So we recently purchased redistribution rights to the Gartner Blade Server Magic Quadrant. Here’s what Gartner permits me to say about that:

Gartner In the Magic Quadrant for Blade Servers, Gartner states that “blades represent an important stage in the evolution of servers as separate, discrete platforms give way to modular designs and the boundaries between servers, storage and networking become increasingly porous”. In the report, Cisco is placed in the Visionary Quadrant, which defines “large vendors with a plan to drive market success through technology innovation.”

I relish a good working relationship with Gartner, so I won’t dwell on the report (you can parse it for yourself)–except to mention in passing that I find Cisco’s placement (and the accompanying kind words) the most interesting thread in the report. Of course, I’m biased.

Instead of discussing that in context of the report, I’ll simply share some associated thoughts about how the analysts (as well as partners and customers, of course) have begun to realize how dead serious Cisco is about the server market. I don’t really find that very surprising, but, then again, I spend all day long talking to “server guys.” Heck, I’m a server guy. Well, actually, I’m a software guy who spent long enough working for Sun to be able to fake a little feeds and speeds. But I digress. The point is: the server competency at Cisco is not to be underestimated.

It might be hard to believe the server focus behind Unified Computing for those that hold their Cisco preconceptions dear, but constituencies across the datacenter are really paying attention—and, in any case, it’s the convergence of compute and network that makes the promise of Unified Fabric possible.
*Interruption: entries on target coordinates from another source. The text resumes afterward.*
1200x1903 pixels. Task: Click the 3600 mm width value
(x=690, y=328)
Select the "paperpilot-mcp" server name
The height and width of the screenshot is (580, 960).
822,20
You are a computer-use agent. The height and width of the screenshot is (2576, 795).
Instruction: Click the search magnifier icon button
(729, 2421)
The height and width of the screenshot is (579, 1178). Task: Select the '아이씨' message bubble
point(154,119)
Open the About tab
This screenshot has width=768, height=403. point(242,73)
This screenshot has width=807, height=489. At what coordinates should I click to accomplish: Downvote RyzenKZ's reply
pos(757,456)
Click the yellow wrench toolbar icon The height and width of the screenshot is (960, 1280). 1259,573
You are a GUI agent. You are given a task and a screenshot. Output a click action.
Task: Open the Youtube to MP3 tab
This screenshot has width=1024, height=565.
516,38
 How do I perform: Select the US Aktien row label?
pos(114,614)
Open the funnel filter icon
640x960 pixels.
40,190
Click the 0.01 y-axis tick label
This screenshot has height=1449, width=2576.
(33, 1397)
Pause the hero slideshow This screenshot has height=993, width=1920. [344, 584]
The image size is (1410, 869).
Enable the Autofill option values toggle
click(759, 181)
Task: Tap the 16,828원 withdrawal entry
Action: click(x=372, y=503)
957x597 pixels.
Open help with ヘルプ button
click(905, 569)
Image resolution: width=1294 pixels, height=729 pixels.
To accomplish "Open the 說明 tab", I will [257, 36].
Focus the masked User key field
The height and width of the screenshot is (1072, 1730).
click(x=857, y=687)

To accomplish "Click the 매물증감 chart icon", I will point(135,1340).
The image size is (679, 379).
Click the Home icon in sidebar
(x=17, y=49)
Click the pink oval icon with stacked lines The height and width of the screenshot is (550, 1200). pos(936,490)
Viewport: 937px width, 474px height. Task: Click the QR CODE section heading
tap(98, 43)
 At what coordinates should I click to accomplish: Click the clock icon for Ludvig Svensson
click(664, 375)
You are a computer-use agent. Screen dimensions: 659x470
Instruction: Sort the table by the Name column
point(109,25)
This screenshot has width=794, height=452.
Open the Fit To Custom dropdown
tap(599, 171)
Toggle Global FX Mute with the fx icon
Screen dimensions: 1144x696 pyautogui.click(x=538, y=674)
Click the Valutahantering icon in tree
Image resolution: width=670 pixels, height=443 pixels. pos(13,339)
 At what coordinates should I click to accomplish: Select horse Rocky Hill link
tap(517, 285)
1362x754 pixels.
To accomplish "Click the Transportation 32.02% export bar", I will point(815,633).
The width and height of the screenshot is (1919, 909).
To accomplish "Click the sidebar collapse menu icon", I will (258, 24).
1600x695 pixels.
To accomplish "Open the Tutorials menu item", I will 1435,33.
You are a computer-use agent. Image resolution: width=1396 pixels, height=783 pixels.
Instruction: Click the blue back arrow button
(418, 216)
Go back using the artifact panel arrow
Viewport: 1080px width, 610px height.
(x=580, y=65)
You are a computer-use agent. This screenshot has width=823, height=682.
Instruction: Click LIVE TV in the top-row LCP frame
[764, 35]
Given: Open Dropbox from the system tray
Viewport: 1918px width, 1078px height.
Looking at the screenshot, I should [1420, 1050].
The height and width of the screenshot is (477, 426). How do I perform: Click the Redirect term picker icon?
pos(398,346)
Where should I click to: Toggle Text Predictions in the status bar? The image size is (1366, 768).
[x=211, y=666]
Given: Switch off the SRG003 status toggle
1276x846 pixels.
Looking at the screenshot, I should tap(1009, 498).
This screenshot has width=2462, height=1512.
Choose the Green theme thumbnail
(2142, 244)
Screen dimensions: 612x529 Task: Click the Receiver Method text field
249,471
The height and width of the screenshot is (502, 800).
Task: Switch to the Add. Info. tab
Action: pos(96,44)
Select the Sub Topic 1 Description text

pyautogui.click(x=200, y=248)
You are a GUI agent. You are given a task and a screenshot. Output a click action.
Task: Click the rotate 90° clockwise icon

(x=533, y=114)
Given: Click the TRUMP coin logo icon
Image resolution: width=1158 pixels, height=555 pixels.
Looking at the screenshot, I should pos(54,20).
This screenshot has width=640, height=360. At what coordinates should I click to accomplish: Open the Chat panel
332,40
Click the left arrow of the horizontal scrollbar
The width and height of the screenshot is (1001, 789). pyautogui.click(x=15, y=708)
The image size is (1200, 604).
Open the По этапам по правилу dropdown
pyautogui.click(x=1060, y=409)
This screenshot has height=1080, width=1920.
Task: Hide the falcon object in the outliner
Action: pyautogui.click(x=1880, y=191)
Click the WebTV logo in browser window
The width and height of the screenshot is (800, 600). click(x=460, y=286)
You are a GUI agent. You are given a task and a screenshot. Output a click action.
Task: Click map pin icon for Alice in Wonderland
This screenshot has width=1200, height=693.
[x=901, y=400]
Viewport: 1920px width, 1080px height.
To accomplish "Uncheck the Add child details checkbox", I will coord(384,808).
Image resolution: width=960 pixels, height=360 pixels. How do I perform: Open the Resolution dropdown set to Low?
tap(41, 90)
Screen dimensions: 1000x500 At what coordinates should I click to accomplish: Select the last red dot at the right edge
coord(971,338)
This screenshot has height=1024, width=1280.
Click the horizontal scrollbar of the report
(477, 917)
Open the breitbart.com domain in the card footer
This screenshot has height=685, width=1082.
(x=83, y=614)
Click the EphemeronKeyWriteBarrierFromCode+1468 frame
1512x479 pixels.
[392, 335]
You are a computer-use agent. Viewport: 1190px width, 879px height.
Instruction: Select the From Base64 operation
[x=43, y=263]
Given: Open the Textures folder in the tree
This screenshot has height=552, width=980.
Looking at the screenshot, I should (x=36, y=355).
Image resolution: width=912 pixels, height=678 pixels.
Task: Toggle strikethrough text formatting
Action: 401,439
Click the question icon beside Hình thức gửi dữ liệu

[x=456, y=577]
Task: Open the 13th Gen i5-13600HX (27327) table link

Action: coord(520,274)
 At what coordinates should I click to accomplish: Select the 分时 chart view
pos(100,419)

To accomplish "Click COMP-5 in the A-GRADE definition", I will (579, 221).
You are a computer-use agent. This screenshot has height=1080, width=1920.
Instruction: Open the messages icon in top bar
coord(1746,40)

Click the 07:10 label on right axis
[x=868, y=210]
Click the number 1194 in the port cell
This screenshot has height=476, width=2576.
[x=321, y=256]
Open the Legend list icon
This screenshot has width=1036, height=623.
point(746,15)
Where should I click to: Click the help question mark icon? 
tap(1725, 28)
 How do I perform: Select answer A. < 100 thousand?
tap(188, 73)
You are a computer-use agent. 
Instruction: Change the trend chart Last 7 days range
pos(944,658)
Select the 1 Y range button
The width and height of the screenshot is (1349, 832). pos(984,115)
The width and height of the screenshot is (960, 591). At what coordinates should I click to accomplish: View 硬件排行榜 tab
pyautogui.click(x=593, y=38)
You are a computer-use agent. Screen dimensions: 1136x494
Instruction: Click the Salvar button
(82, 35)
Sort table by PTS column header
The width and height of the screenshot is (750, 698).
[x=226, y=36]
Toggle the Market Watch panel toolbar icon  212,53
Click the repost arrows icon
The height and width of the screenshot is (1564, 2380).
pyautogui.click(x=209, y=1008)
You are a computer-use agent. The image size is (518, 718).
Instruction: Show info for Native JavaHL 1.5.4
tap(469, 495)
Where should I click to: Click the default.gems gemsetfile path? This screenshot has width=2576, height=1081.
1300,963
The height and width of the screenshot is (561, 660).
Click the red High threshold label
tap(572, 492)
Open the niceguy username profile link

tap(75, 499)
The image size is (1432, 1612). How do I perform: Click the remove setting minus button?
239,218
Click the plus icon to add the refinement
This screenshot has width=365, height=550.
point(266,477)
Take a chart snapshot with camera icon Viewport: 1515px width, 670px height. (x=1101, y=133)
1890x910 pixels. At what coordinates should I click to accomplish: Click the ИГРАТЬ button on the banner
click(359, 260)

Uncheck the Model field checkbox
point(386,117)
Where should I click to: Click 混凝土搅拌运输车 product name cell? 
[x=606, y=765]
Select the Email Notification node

HP certainly gets this—at least if you are willing to see its purchase of 3Com in part as a defensive measure. But just as I don’t want to challenge Gartner’s usage policy, I’ll leave my comments about our large, fine corporate partner on the brief side.

One final note: I know it’s somewhat controversial to blog about a particular piece of research from a given firm—for which I’ve drawn fire in the past. The reasoning behind this is that I’m not supposed to be perceived as favoring the research or opinions of a particular firm—no matter what their market size or influence–when dealing with a wide group of opinionated analysts. While I understand that POV, I also tend to give my audience a bit of credit.  Plus, I’ve always been of the opinion that we buy distribution rights in order to share these opinions and spark debate.  And so I am.